Building a data warehouse for big data
An enterprise data warehouse is the most appropriate environment for getting to grips with the challenge of big data, provided it is underpinned by a sound business strategy and the right architecture.
This is the view of Sean Paine, COO of information solutions specialist, EnterpriseWorx. “Big data has burst on to the radar because of the exploding volume of data that needs to be captured, managed and processed,” he says.
According to the IDC, 1.2 zettabytes (1 billion terabytes) of digital information was created worldwide in 2010. This data is expected to grow to 35 zettabytes by 2020, which means that the amount of data worldwide doubles every 30 months.
“However, it is not only the sheer volume of data that presents a challenge,” says Paine. “It is also the complexity of the data mix – structured, semi-structured and unstructured text, as well as images, voice and video. These exist in a variety of different formats – both inside and beyond the organisation and may be customer, machine or sensor-generated.”
“Organisations that create a unified data architecture across the entire business are best placed to control, exploit and gain value from large data sets. Often much of the data is conflicting or spurious and data exploration tools are needed to find the ‘needle of truth’ that delivers real business insights.”
According to Paine, over the past decade, there’s been a shift in data warehousing from historical transaction data to operational data. Next came analysis of customer behaviour data from sources such as web-page tracking and, more recently, the inclusion of unstructured data captured from social media.
“Data warehousing has geared up to cope with large volumes of data,” he says. “Analytical in-memory database software with massively parallel processing technology, such as Kognitio WX2, enables complex analytics on terabytes of data almost instantaneously. The horizontal scaling of data warehouses and storage tiering can also assist organisations to manage their data more effectively and at lower cost.
“Data warehouses are starting to address the complex relationships that exist in big data sets, for example the relationship of individuals in a social network and how they interact with each other and with different brands.”
“But it’s not just about big data. In the first instance, the enterprise data warehouse needs to be designed to support business processes. Then, with the correct technology, it will be able to cope with large, complex data volumes. Big data will flow correctly into the warehouse. To achieve this, it’s important to use newer, scalable database solutions such as Kognitio WX2 or Microsoft SQL MPP.”

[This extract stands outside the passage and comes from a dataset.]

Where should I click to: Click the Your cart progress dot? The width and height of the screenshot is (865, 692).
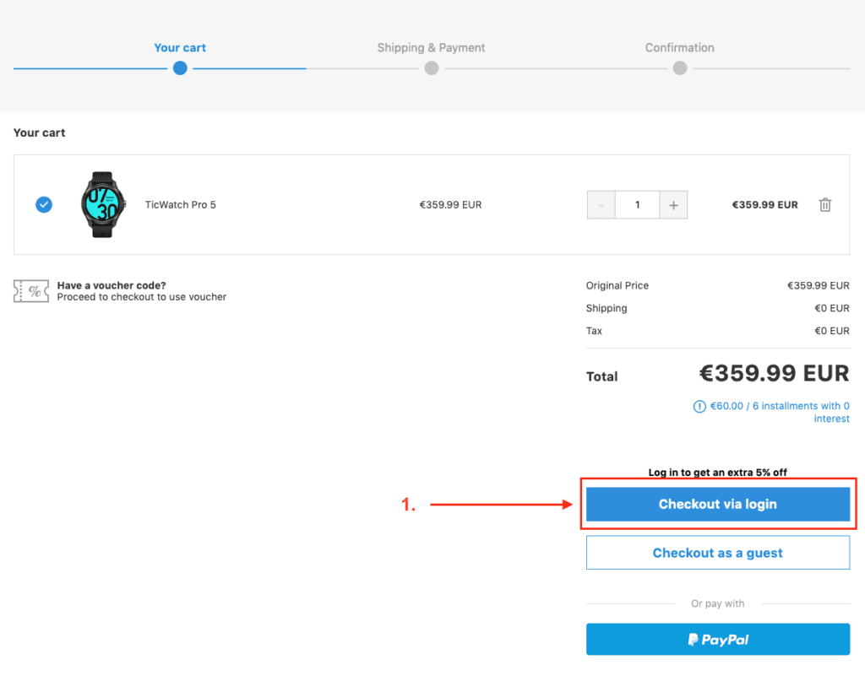tap(180, 68)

Paine believes that the next few years will see the development of new analytical skills to enhance understanding of relationships between data. “We’re getting better at bringing data together, but we don’t fully understand relationships that are not apparent on the surface of a large pool of data from multiple sources. With the commoditisation of artificial intelligence and algorithms that look for patterns in the data, relational mapping will become commoditised in the data warehouse and business intelligence space.

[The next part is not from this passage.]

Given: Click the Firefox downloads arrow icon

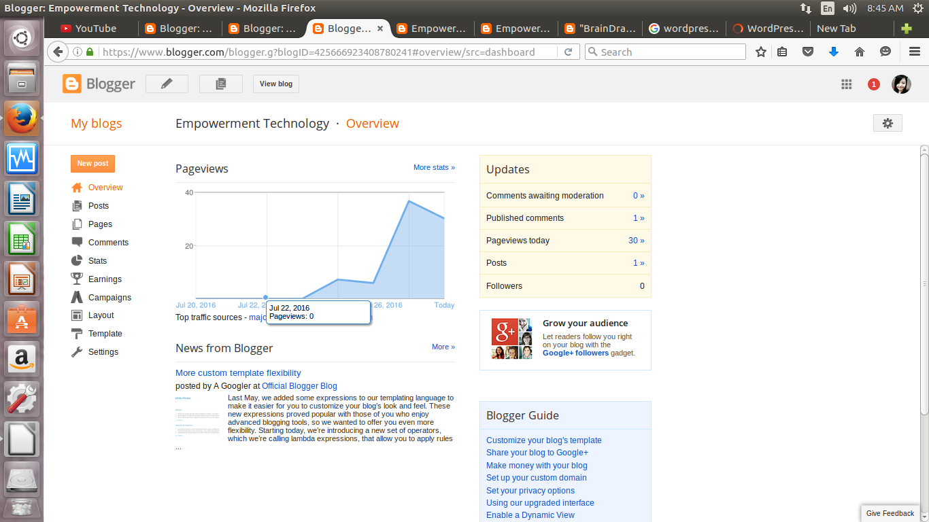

“Organisations will start deriving value from non-text data – graphical, images, voice. An example is the software used in call centres to analyse voice tone and monitor the stress levels of the customer. If that can be picked up in real-time, it is possible to address irate calls and resolve issues.”

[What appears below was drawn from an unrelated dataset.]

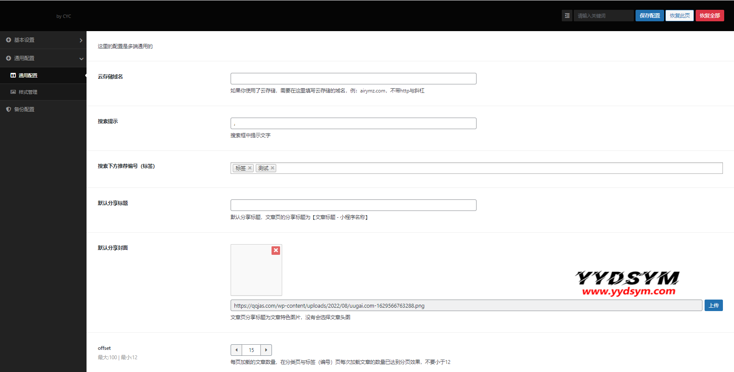Click the expand-all list icon beside search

Paine argues that the enterprise data warehouse must expand to encompass big data analytics as part of overall information management, aligned with business objectives. “There’s no point in bringing data into the warehouse unless it can be exposed at the front end in a meaningful way through business intelligence and analytics,” he says.
“It’s vital that information technology experts empower business managers to carry out their own analysis so they can better understand their processes and their competitors. Involvement with the business community is crucial if value is to be obtained from big data.”